PROMPT:
Using the article about Sef Gonzales below, answer each question:
(a) In which city did Gonzales spend his childhood?
(b) How old was Gonzales during his murder trial?
(c) What was the name of his sister?

TEXT BLOCK:
○ ○ ○

The house of lies surrounding a man who murdered his parents and sister has fallen down around him, writes Lee Glendinning.
There was a strangling darkness in the heart of Sef Gonzales. In poetry penned as a boy, he begged God to free him. "Just what is it in me? Sometimes I don't know," he implored. "Though you're in me now/I fail and hurt you still ... you have forgiven me/too many times it seems. Take me out of the dark Lord/'cause I don't want to be alone."
Written in a year 8 class, it is a glimpse into the mind of a then 14-year-old. To his teachers, the poem was a worthy example of writing, but to Gonzales it was part of a deception.
He had plagiarised it from a sacred Catholic song from the Philippines. It presaged another time, in July 2001, when he chose it as a hymn for the grieving congregation to sing over the caskets of his father, Teddy, mother, Mary Loiva, and sister, Clodine, after he had killed them.
During his murder trial, which ended with three guilty verdicts yesterday, 23-year-old Gonzales emerged as a paradox. Angelic, smooth, sweet, small, ambitious, a charming friend and an easily smitten lover. And at the same time fierce, physically strong, scheming, full of guile, jealous and ridden with ***ual guilt. Central to his tragedy were the hidden tensions within his family.
Teddy Gonzales believed the name he gave his first child had never been bestowed on any other. Sef lamented at the funeral that his father had promised to reveal its true meaning once he turned 21. Now, he said, he would never know its origins.
It is possible the devout Catholic father took the name Sef from the book of Genesis, slightly altering the spelling of the third son of Adam and Eve, Seth. According to the Bible story it was Seth who continued the human race after his elder brother, Cain, murdered Abel.
But Sef owed his father so much more than his name. A prosperous childhood surrounded by extended family in Baguio City, 250 kilometres north of Manila, was shaken by a violent earthquake. The family-built hotel was demolished and Sef, trapped by his leg in the darkness, screamed: "Papa, Papa, Papa." Hearing the cries, Teddy ran back into the collapsing building, freed his son and pulled him to safety. Sef owed his father his life.
There were thunder claps in North Ryde the wintry night in July that Teddy Gonzales was driving home from work. The home phone went unanswered when he tried ringing. The family's dream home - decorated by his wife and complete with an altar at the top of the stairs where the family prayed to Our Lady Queen of Peace - sat opposite the home of the children's grandmother, Amelita Claridades.

○ ○ ○

INFORMATION PROVIDED:
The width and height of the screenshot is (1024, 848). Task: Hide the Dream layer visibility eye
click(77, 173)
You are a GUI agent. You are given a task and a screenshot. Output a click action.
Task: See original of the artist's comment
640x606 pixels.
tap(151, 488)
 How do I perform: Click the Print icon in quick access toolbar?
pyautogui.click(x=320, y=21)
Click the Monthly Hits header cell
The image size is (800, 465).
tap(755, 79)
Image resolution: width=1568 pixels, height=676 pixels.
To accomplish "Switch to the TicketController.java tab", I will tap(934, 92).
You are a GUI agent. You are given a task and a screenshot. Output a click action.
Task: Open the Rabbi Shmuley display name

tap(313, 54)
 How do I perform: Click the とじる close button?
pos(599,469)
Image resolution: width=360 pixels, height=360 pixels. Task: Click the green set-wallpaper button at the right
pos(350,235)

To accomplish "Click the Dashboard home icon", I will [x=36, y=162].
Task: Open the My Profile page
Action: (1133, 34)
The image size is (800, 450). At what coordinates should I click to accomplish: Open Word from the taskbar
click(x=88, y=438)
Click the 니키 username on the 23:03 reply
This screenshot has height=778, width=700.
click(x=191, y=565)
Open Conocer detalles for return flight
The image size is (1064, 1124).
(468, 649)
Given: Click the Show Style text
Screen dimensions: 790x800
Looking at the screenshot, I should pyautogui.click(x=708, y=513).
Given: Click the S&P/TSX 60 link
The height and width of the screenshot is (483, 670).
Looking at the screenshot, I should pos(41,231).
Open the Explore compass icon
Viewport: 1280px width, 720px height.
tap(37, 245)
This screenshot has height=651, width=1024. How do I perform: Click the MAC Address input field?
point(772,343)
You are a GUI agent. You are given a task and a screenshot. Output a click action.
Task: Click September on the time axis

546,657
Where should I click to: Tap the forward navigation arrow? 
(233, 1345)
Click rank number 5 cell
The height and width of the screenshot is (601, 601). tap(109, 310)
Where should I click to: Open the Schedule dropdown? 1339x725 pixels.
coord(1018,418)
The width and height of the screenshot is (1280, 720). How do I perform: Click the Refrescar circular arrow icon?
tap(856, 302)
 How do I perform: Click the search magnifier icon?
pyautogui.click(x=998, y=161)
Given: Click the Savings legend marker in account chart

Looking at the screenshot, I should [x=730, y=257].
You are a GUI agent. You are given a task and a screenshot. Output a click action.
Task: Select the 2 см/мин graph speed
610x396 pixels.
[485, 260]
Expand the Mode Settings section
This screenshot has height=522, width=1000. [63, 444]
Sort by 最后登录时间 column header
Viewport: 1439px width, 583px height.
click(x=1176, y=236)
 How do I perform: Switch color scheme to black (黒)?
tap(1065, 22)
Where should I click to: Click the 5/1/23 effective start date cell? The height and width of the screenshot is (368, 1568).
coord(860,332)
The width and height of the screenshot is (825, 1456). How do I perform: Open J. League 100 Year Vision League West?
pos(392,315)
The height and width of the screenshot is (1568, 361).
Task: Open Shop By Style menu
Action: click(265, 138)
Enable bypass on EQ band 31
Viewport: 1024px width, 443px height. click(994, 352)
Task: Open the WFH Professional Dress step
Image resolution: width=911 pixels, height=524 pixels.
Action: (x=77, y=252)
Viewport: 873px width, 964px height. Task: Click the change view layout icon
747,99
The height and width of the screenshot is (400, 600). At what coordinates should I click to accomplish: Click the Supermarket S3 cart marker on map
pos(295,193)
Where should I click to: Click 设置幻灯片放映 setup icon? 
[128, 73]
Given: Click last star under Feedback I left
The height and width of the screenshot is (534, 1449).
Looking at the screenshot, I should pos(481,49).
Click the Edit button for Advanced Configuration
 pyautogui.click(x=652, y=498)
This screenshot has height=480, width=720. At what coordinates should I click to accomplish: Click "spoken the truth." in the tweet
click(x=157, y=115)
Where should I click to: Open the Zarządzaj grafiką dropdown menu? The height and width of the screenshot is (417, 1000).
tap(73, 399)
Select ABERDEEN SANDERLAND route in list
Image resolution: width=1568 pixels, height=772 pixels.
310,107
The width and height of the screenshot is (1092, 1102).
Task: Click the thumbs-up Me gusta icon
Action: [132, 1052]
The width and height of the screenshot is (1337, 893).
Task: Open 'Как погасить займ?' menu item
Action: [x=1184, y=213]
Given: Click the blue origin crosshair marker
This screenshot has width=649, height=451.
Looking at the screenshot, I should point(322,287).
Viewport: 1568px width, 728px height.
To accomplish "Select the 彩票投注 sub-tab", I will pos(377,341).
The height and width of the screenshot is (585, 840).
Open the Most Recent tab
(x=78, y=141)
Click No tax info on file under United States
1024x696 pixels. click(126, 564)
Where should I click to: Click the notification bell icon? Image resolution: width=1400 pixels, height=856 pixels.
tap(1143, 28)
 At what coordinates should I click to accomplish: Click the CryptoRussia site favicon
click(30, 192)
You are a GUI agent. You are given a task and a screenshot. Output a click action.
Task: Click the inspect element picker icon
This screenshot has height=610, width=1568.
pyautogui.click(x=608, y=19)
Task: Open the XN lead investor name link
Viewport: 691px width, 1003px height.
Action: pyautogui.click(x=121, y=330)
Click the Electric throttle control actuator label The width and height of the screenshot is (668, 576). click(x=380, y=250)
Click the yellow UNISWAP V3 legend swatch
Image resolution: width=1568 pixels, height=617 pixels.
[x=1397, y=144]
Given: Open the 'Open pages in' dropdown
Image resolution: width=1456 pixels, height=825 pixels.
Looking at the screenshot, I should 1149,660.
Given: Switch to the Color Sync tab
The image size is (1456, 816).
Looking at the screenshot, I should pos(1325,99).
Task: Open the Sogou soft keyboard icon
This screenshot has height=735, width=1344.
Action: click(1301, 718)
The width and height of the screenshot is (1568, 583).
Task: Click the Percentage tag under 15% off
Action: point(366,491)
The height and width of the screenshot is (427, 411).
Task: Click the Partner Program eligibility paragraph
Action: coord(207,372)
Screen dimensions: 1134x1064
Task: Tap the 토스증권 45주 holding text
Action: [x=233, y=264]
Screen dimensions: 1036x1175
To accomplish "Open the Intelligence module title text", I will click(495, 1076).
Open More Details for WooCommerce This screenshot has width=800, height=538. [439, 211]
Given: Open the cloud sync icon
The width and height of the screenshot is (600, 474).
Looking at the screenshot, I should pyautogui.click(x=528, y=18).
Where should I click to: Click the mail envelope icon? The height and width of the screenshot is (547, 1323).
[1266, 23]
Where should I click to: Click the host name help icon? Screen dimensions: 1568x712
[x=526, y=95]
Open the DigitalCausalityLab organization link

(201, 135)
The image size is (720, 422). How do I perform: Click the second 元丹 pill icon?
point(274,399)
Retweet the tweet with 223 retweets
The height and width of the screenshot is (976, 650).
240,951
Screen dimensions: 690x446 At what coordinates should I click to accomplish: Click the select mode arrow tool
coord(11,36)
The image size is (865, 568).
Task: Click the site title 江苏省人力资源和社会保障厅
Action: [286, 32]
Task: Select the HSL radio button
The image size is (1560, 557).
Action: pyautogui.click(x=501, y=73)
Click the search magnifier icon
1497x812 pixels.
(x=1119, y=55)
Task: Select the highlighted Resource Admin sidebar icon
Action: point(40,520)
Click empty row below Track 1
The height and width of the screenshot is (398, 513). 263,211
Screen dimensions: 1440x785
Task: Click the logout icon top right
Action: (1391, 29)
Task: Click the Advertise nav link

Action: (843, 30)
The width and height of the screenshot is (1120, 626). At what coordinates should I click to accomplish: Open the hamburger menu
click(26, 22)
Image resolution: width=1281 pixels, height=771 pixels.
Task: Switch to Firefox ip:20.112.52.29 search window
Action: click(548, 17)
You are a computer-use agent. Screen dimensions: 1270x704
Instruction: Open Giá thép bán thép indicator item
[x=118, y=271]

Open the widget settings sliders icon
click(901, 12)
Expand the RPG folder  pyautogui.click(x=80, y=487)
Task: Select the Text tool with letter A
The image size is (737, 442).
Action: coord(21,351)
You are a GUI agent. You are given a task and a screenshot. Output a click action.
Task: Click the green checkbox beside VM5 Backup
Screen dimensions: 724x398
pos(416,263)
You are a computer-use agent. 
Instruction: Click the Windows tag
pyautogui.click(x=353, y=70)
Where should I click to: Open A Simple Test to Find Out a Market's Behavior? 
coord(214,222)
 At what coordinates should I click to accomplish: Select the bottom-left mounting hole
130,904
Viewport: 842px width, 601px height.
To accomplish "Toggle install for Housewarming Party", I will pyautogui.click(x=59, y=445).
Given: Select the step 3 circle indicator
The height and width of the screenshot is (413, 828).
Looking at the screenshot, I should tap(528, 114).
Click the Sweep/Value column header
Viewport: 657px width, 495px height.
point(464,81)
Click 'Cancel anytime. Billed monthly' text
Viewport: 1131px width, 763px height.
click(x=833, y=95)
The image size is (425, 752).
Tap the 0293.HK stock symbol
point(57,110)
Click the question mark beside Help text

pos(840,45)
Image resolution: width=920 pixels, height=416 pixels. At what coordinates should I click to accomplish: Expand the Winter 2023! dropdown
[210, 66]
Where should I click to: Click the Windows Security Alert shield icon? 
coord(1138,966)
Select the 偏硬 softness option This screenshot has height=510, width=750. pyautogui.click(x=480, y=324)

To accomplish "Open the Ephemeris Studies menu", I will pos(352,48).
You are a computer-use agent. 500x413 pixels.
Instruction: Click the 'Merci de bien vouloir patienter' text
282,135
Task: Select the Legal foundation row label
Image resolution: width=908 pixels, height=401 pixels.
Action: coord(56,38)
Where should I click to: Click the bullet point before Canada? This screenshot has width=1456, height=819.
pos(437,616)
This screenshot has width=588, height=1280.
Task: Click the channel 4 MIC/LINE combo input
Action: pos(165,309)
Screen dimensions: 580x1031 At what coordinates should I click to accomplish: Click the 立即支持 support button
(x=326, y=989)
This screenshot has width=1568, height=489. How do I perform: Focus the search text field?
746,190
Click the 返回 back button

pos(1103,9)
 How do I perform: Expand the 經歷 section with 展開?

○ ○ ○

COMPLETED EXERCISE:
(a) Baguio City
(b) 23
(c) Clodine